|
"L’écrivain se remet à l’œuvre. Pourquoi ne cesse-t-il pas d’écrire ? Pourquoi, s’il rompt avec l’œuvre, comme Rimbaud, cette rupture nous frappe-t-elle comme une impossibilité mystérieuse ? A-t-il seulement le désir d’un ouvrage parfait, et s’il ne cesse pas d’y travailler, est-ce seulement parce que la perfection n’est jamais assez parfaite ? Écrit-il même en vue d’une œuvre ? S’en soucie-t-il comme de ce qui mettrait fin à sa tâche, comme du but qui mérite tant d’efforts ? Nullement.

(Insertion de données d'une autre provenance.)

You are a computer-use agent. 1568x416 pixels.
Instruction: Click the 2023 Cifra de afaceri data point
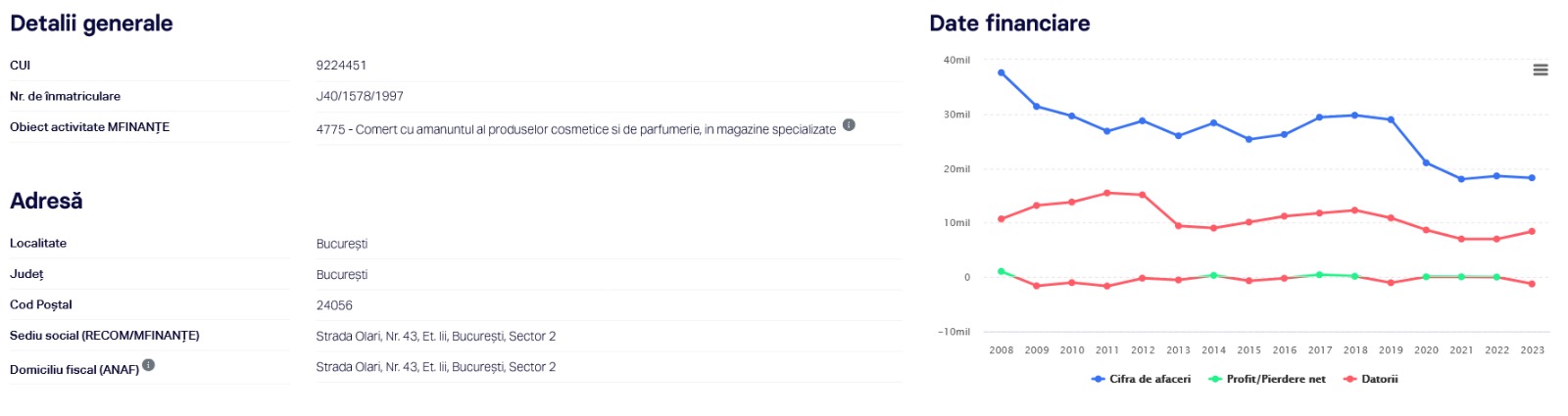(1532, 178)
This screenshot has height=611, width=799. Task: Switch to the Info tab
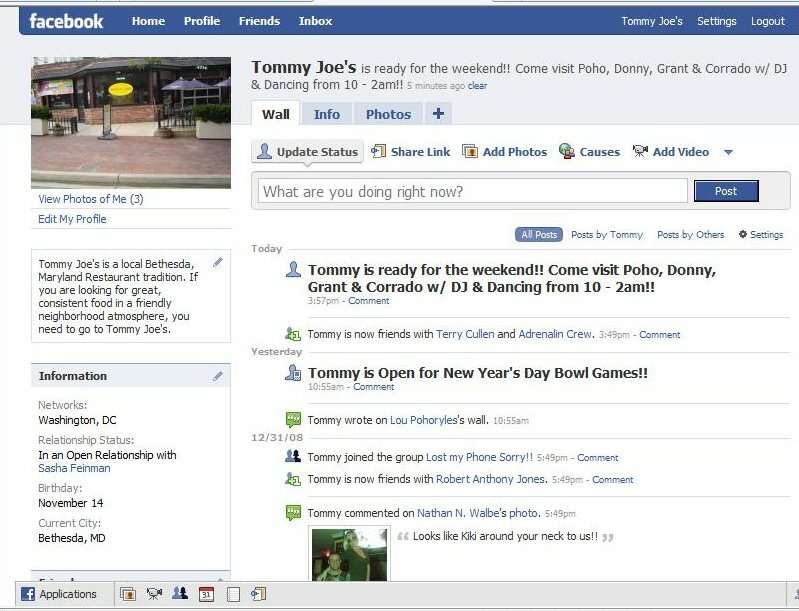(326, 114)
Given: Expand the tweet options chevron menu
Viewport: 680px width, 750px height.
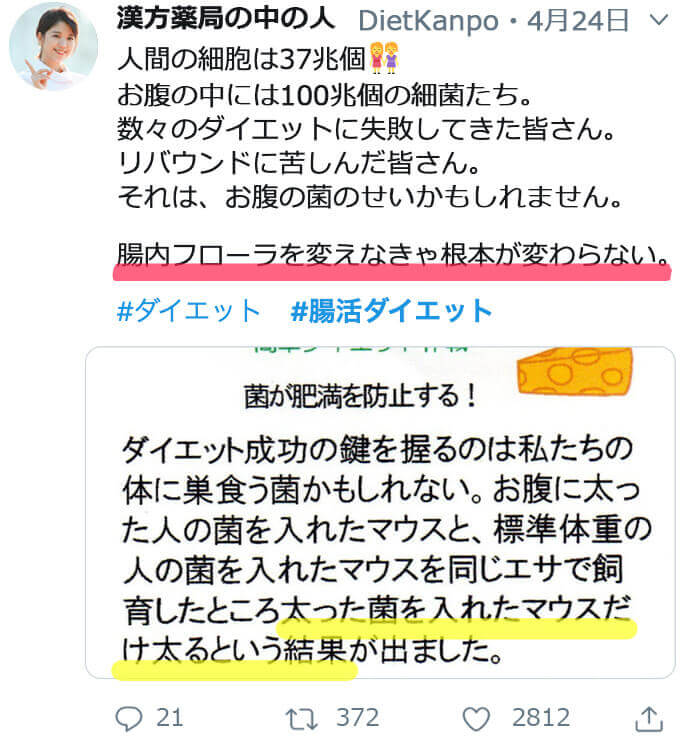Looking at the screenshot, I should pos(659,20).
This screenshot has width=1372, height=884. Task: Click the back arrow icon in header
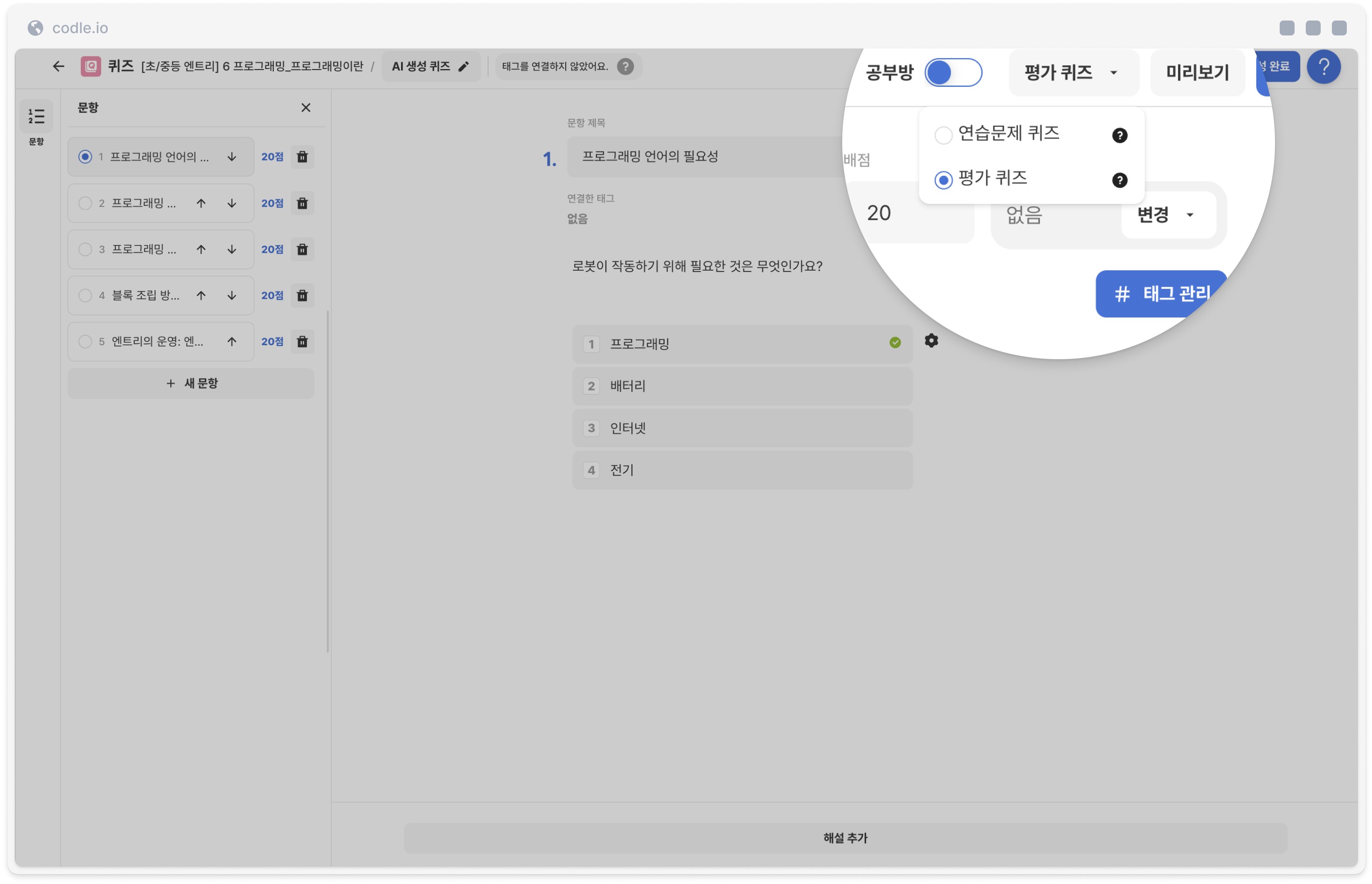pyautogui.click(x=59, y=67)
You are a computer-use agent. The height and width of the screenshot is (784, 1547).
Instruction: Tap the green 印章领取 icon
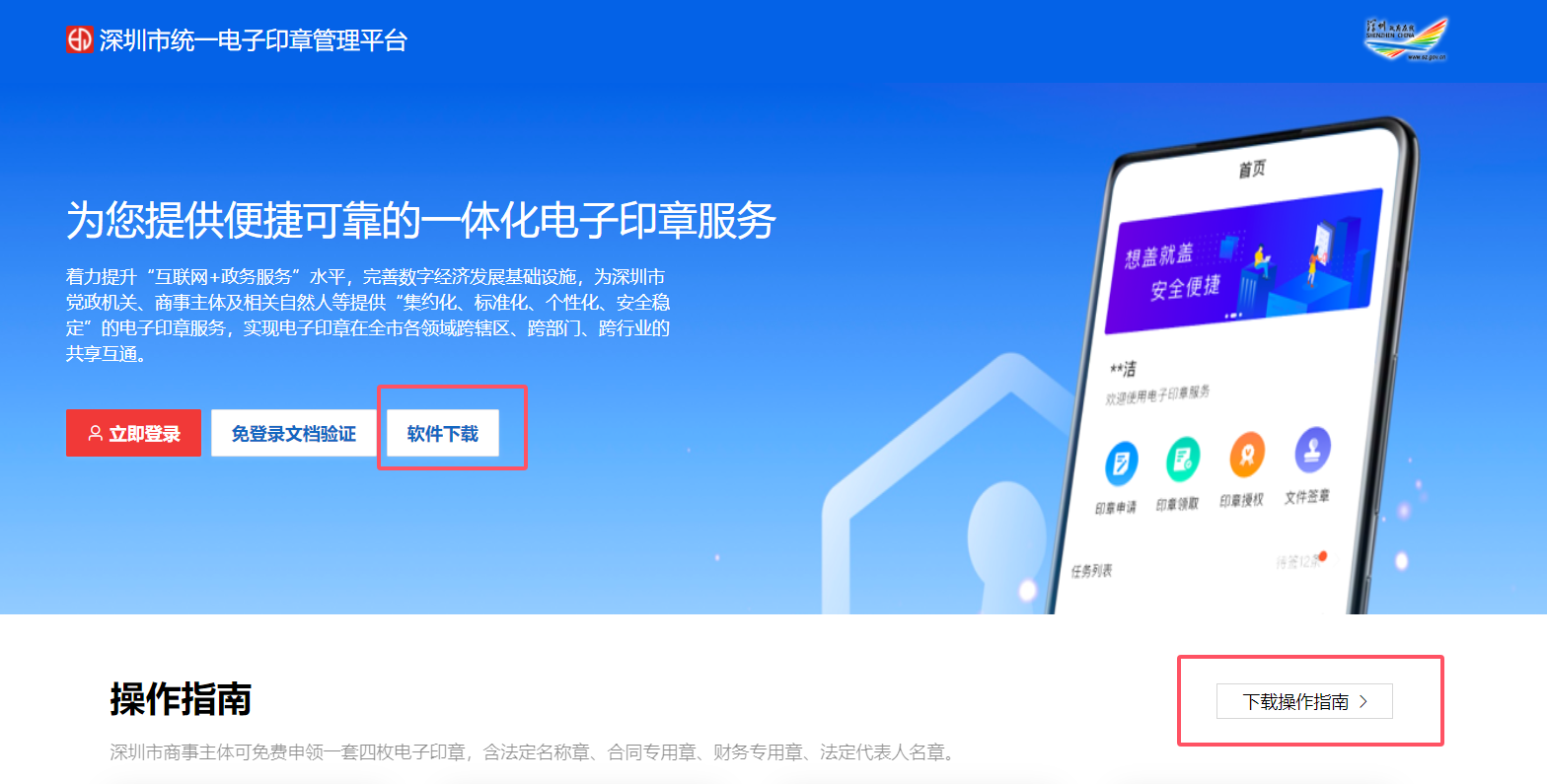click(x=1183, y=459)
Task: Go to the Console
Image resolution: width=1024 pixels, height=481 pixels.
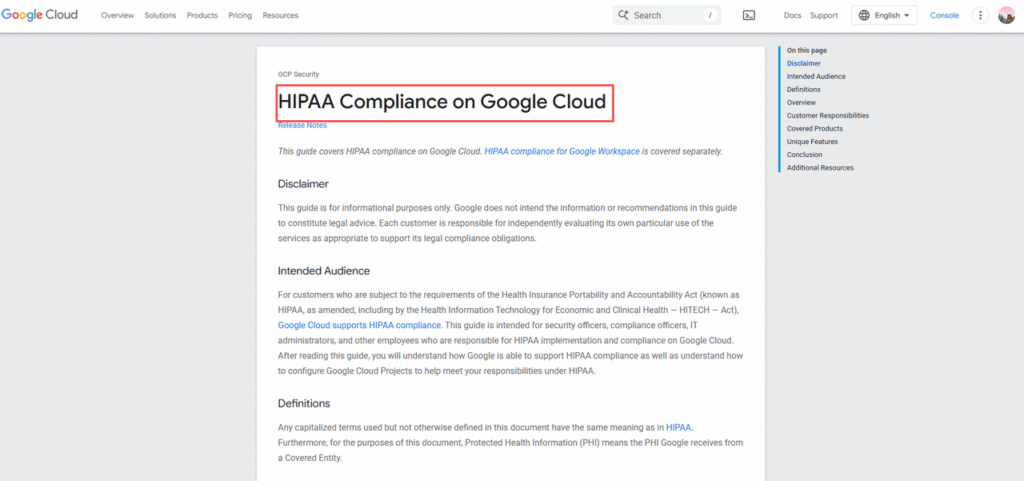Action: tap(944, 16)
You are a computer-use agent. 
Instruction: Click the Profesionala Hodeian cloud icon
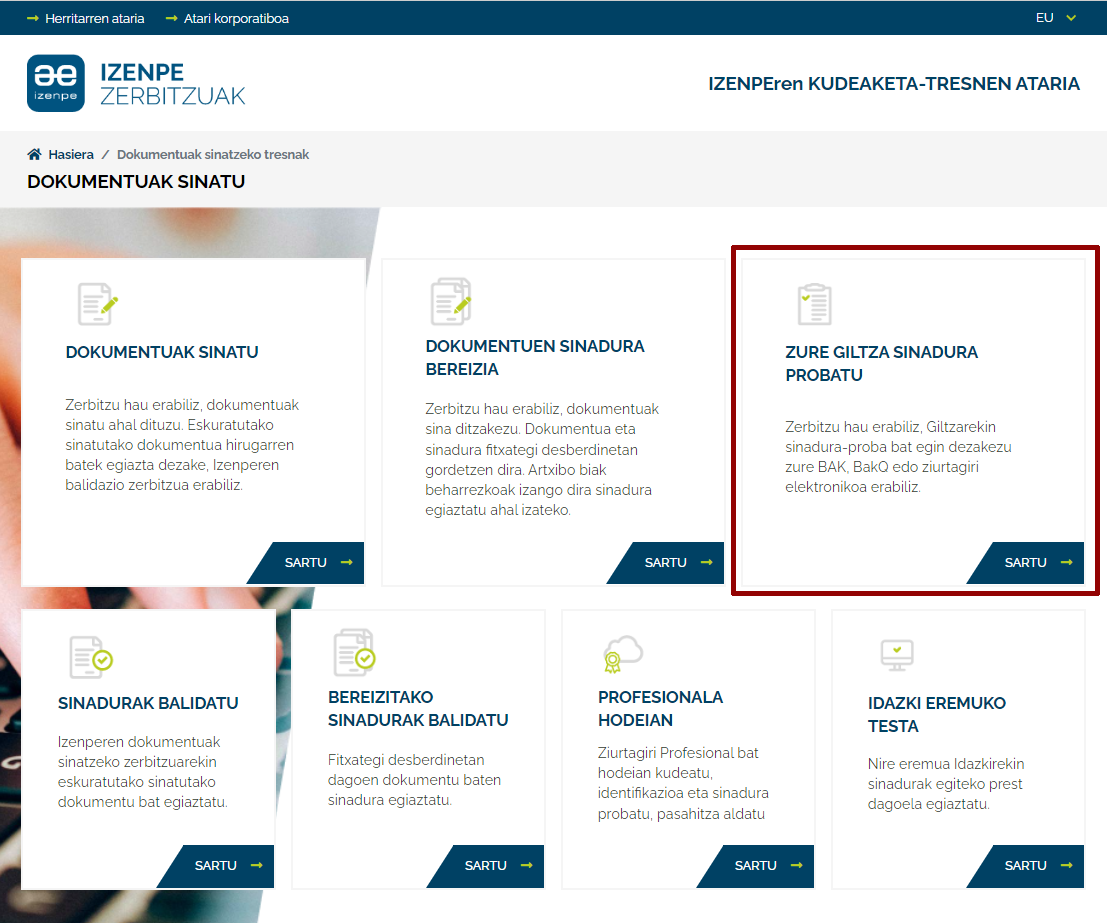tap(621, 654)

Et l’œuvre n’est jamais ce en vue de quoi l’on peut écrire (en vue de quoi l’on se rapporterait à ce qui s’écrit comme à l’exercice d’un pouvoir).
Que la tâche de l’écrivain prenne fin avec sa vie, c’est ce qui dissimule que, par cette tâche, sa vie glisse au malheur de l’infini."
Agacement d’Oriane (feutre noir) : Blanchot a le sens de la formule, c’est un fait indéniable, mais il est de cette école qui accorde plus d’importance aux formules qui frappent qu’à ce qu’elles transportent réellement. Je n’ai jamais compris Blanchot ou, lorsque le comprend, je ne trouve en ses textes que des banalités. peut-être suis-je stupide… peut-être pas, l’admiration béate de certains mériterait parfois des baffes. Cette conception de l’écrivain, qui se veut moderne, est en fait des plus romantiques : la malédiction de l’écriture envoyée par les dieux. Rien qui m’intéresse.